-- Dataset records follows --
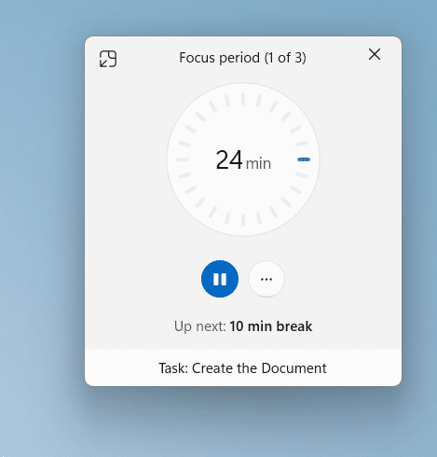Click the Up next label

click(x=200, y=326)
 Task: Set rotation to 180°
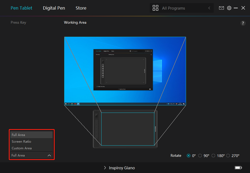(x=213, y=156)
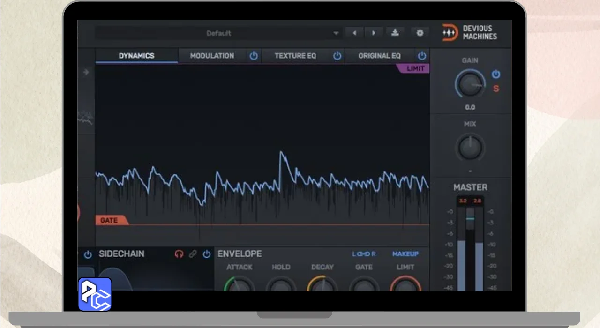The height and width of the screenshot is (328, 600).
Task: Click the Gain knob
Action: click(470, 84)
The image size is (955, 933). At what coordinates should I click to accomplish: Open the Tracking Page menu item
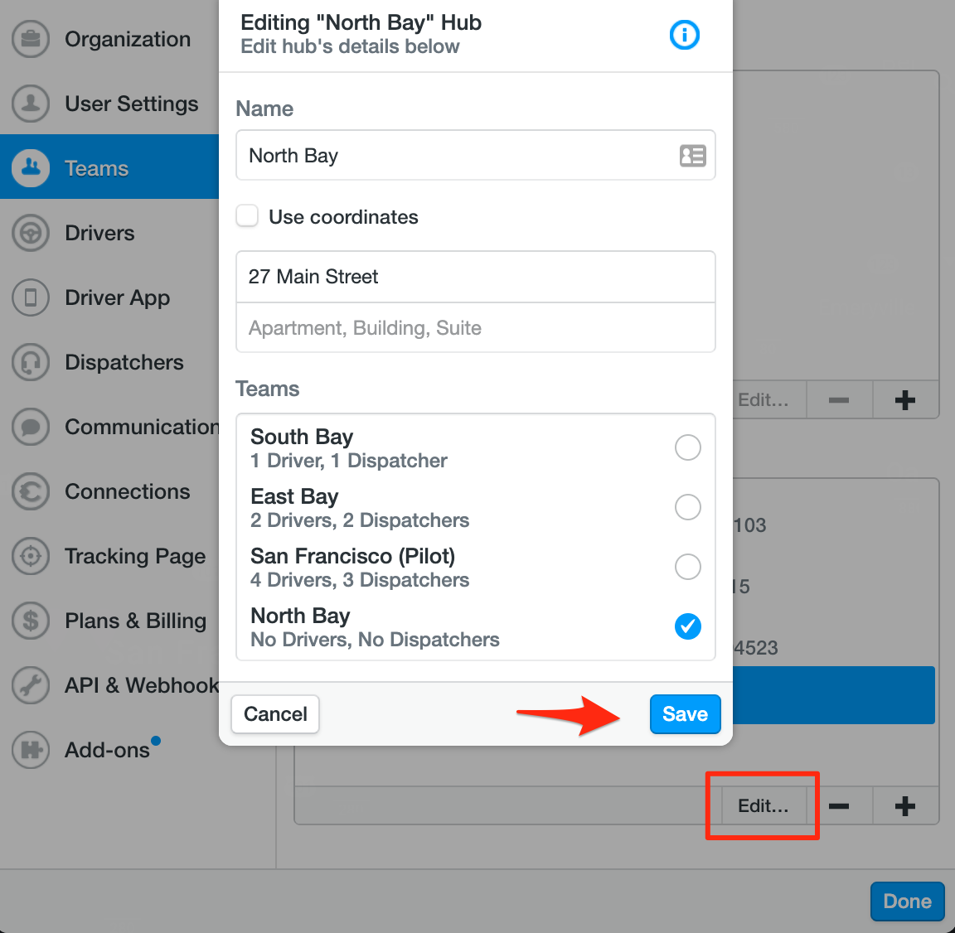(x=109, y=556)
-- Dataset records concluded --
-- Dataset records follows --
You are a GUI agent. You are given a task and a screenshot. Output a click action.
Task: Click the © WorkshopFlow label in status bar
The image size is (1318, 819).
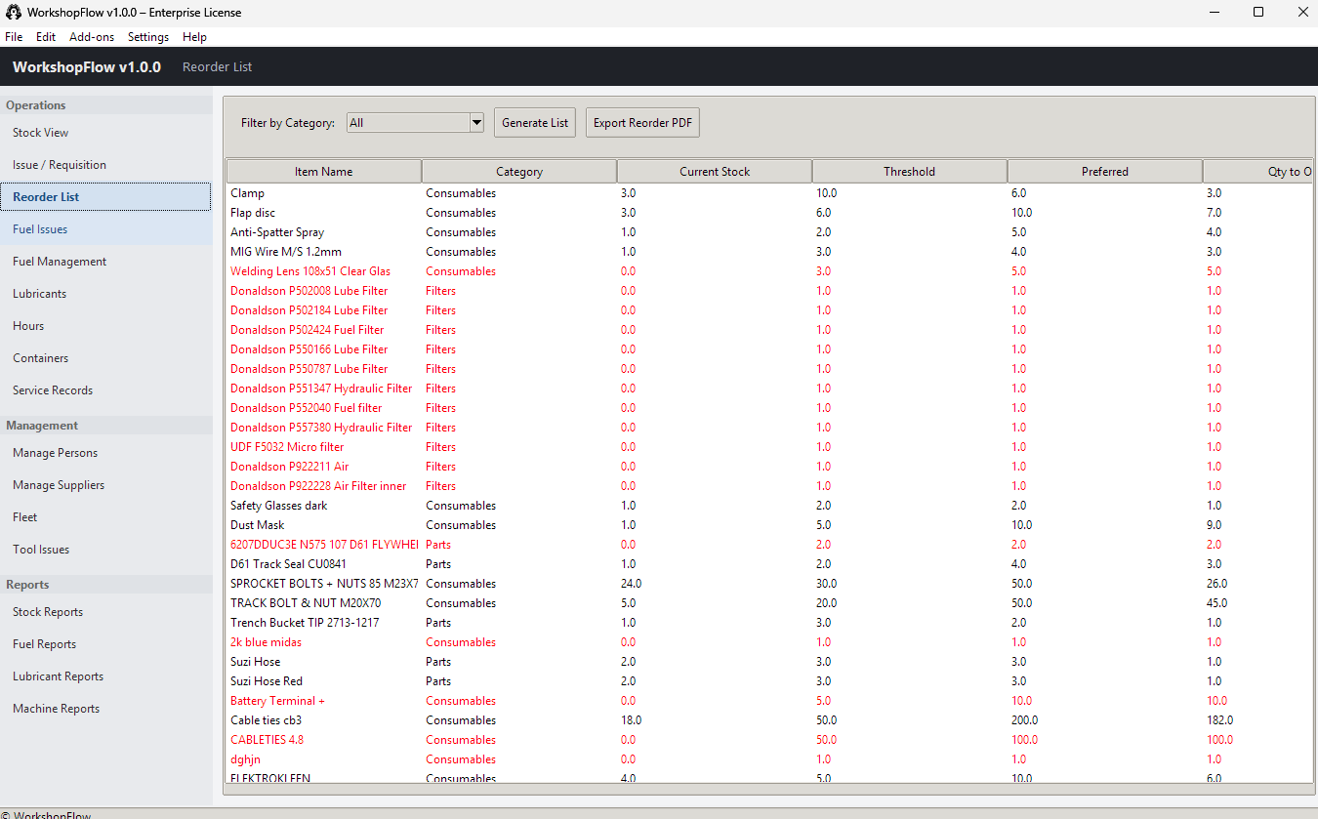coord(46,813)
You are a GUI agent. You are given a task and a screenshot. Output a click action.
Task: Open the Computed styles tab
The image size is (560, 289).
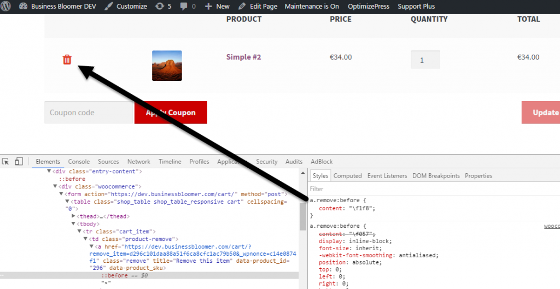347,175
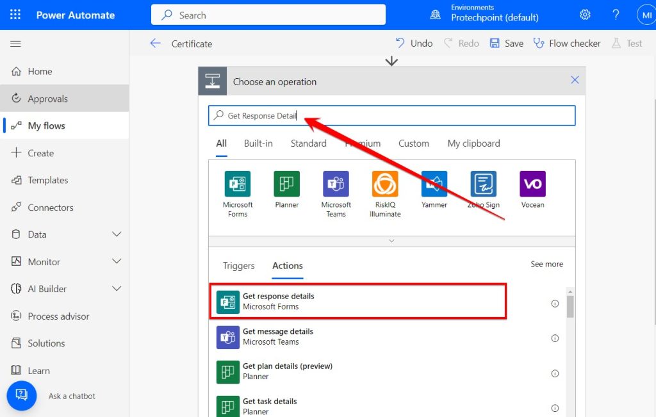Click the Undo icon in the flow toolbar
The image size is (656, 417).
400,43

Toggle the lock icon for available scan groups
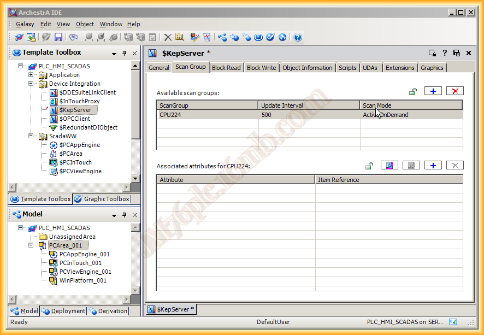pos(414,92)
-- Dataset records concluded --
-- Dataset records follows --
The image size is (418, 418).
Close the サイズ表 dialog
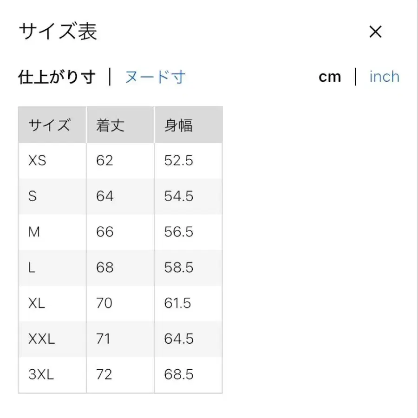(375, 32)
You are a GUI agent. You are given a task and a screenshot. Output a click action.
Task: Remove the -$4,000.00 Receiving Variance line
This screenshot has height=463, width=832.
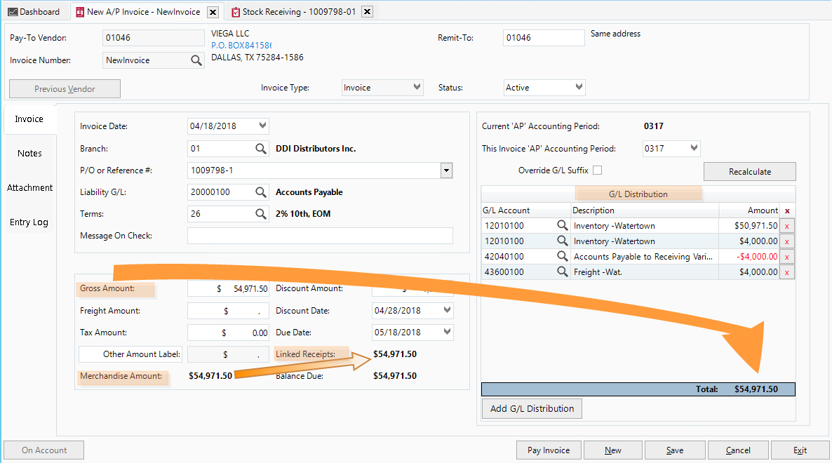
-- Dataset records concluded --
## Requirement
With the pictures omitted, restate word for word the lines above from the line that has "Close the サイズ表 dialog" up to and including the line that has "This screenshot has height=463, width=832.", and no other lines.

## Result of the task
Close the サイズ表 dialog
(375, 32)
You are a GUI agent. You are given a task and a screenshot. Output a click action.
Task: Remove the -$4,000.00 Receiving Variance line
This screenshot has height=463, width=832.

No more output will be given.